15. The method according to claim 9, wherein said respective controllers (C1, C2, C3) is at least one of: a milking controller operatively connected to a milking parlor, a cleaning controller operatively connected to a cleaning arrangement configured to perform a clean-in-place procedure in respect of at least a part of a milking parlor, and a cooling controller operatively connected to a cooling tank configured to hold extracted milk.

16. The method according to claim 15, wherein: the milking parlor further comprises at least one milking point that is connected to a vacuum source, at least one pulsator and at least one milk meter, and the milking controller is configured to monitor the at least one milking point, the vacuum source, the at least one pulsator and at the least one milk meter.

17. A non-volatile computer-readable medium on which is stored a computer program (425) comprising software for executing the method according claim 8 when the computer program (425) is run on a processing unit (410).

18. (canceled).

19. The miking plant system of claim 5, wherein each given said component in the set of farm components (141, 142, 143) comprises a respective machine-readable label (151, 152; 153) denoting an identity of the given component; the defining message (D{ID}) is based on the machine-readable labels (151, 152; 153); and the mobile terminal comprises a reader configured to read the machine-readable labels.

20. The milking plant system of claim 19, wherein the mobile terminal is further configured to receive user-input data specifying how each of the components in the set of farm components is arranged in relation to at least one other of the components of the milking plant system, and the mobile terminal is configured to produce the defining message D{ID} on the further basis of the user-input data.

21. The method of claim 13, wherein each given said component in the set of farm components (141, 142, 143) comprises a respective machine-readable label (151, 152; 153) denoting an identity of the given component, the mobile terminal comprises a reader configured to read the machine-readable labels, and the method further comprises producing the defining message (D{ID}) based on the machine-readable labels (151, 152; 153).

22. The method of claim 21, wherein the mobile terminal is further configured to receive user-input data specifying how each of the components in the set of farm components is arranged in relation to at least one other of the components of the milking plant system, and the mobile terminal is configured to produce the defining message D{ID} on the further basis of the user-input data.
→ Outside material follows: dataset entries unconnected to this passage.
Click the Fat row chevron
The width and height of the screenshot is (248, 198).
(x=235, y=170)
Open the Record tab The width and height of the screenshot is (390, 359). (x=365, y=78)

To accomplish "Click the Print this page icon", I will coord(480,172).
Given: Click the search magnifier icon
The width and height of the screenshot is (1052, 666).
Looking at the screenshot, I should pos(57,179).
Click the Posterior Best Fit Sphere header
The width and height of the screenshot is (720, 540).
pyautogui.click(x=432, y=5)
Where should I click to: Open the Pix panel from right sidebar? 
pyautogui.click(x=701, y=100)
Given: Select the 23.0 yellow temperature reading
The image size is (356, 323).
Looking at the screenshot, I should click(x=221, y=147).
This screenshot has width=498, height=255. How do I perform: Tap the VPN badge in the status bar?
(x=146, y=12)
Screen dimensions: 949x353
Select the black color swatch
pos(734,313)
23. The milking plant of claim 8, wherein the cooling tank comprises at least one agitating member, an evaporator and a compressor; and the cooling controller is configured to monitor the at least one agitating member, the evaporator and the compressor.

24. The method of claim 16, wherein the cooling tank comprises at least one agitating member, an evaporator and a compressor; and the cooling controller is configured to monitor the at least one agitating member, the evaporator and the compressor.

Description

BRIEF DESCRIPTION OF THE DRAWINGS

[0020] The invention is now to be explained more closely by means of preferred embodiments, which are disclosed as examples, and with reference to the attached drawings.
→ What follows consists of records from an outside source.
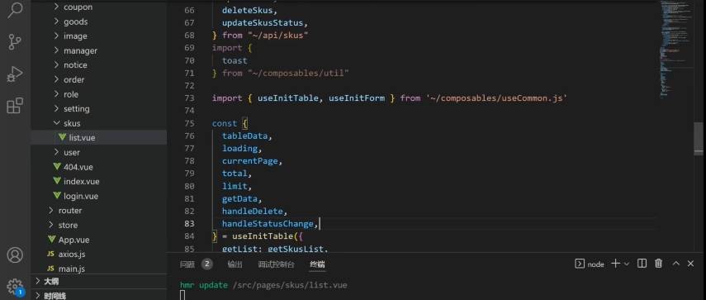The height and width of the screenshot is (300, 706).
Task: Switch to the 调试控制台 tab
Action: pos(276,264)
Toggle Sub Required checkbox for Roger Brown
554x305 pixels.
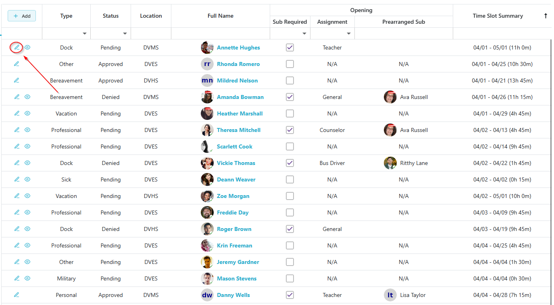point(290,229)
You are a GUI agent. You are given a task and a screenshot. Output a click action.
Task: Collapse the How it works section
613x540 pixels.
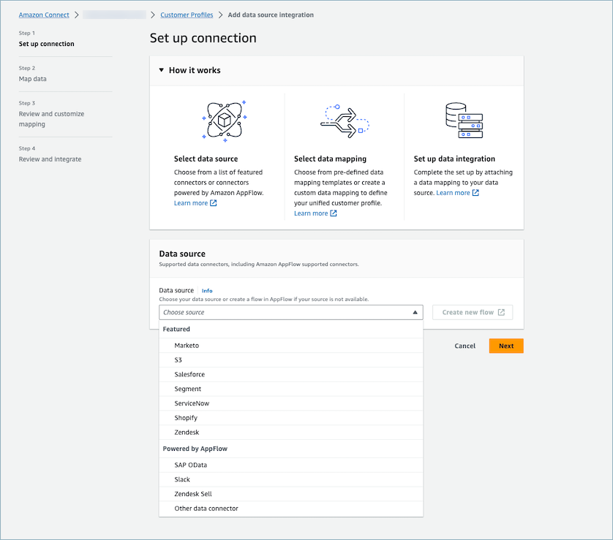(161, 70)
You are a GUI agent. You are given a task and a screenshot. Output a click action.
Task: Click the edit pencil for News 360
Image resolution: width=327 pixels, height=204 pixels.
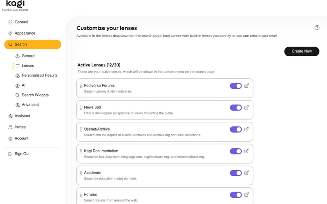pyautogui.click(x=246, y=107)
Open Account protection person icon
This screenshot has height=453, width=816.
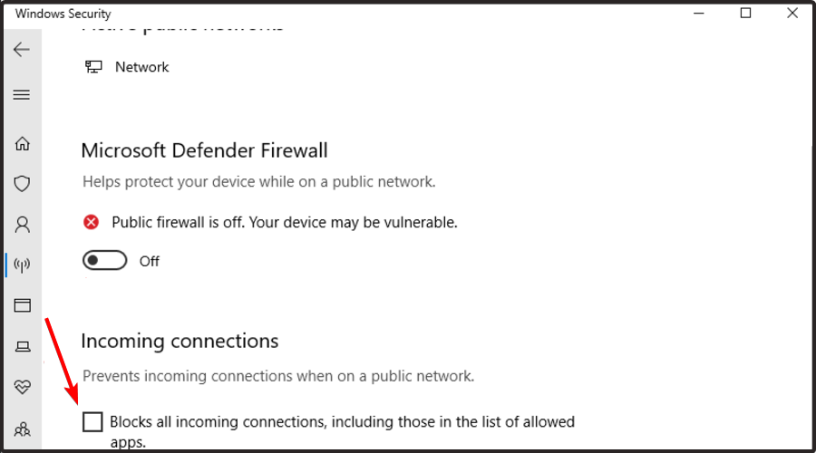pos(22,224)
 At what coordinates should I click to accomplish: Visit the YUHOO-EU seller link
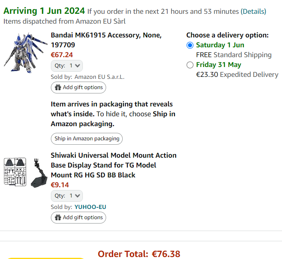(x=90, y=207)
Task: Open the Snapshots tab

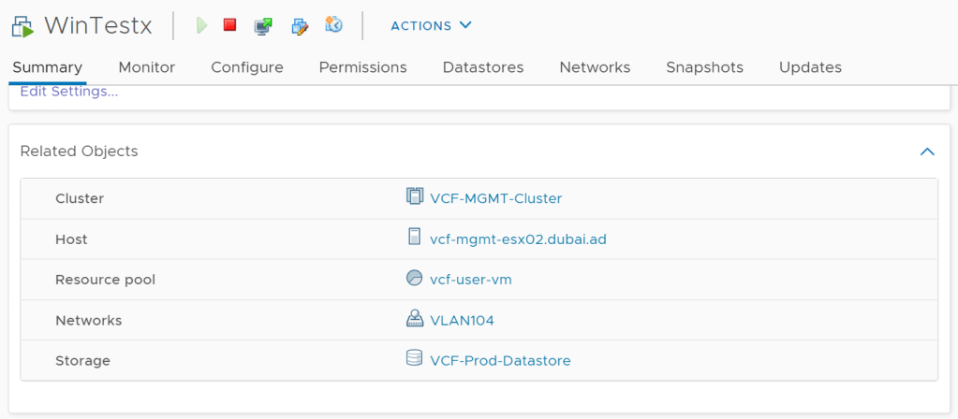Action: (704, 67)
[0021] FIG. 1 shows an example of a milking plant system according to a first embodiment of the invention;

[0022] FIG. 2 shows an example of a milking plant system according to a second embodiment of the invention;

[0023] FIG. 3 shows an example of a milking plant system according to a third embodiment of the invention;

[0024] FIG. 4 shows a block diagram of a local server according to one embodiment of the invention; and

[0025] FIG. 5 illustrates, by means of a flow diagram, the general method according to the invention.

DETAILED DESCRIPTION

[0026] FIG. 1 shows example of a milking plant system according to a first embodiment of the invention. The milking plant system contains a local server 120 and a set of farm components, here generally symbolized by 141, 142 and 143 respectively.
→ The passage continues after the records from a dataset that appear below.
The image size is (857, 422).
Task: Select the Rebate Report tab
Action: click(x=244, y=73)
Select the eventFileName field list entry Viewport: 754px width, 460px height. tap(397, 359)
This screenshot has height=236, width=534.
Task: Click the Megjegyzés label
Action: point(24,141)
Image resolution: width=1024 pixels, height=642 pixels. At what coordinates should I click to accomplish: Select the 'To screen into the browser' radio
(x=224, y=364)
[0027] The local server 120 is arranged at a farm 150 where a milking plant system to be configured is located. The local server 120 is configured to obtain configuration data CF from a remote server 110 over at least one network 130, e.g. represented by the Internet.

[0028] Each farm component in the set of farm components 141, 142 and 143 is operatively connected to a respective controller C1, C2 and C3, which, in turn, is configurable by a set of configuration parameters comprised in the configuration data CF. Each of the controllers C1, C2 and C3 is further communicatively connected to the local server 120, e.g. wirelessly.

[0029] The local server 120 is configured to receive a configuration file CF{ID} from the remote server 110. The configuration file CF{ID} contains a respective set of configuration parameters CF1, CF2 and CF3 for each of the respective controllers C1, C2 and C3.

[0030] The configuration file CF{ID} has been generated based on a defining message D{ID} identifying the components in the set of farm components 141, 142 and 143. In response to the configuration file CF{ID}, the local server 120 is configured to transmit the respective set of configuration parameters CF1, CF2 and CF3 to each of said respective controllers C1, C2 and C3 for example via a network 125, which may be wired (e.g. of Ethernet type) and/or wireless (e.g. of Wi-Fi or Bluetooth type).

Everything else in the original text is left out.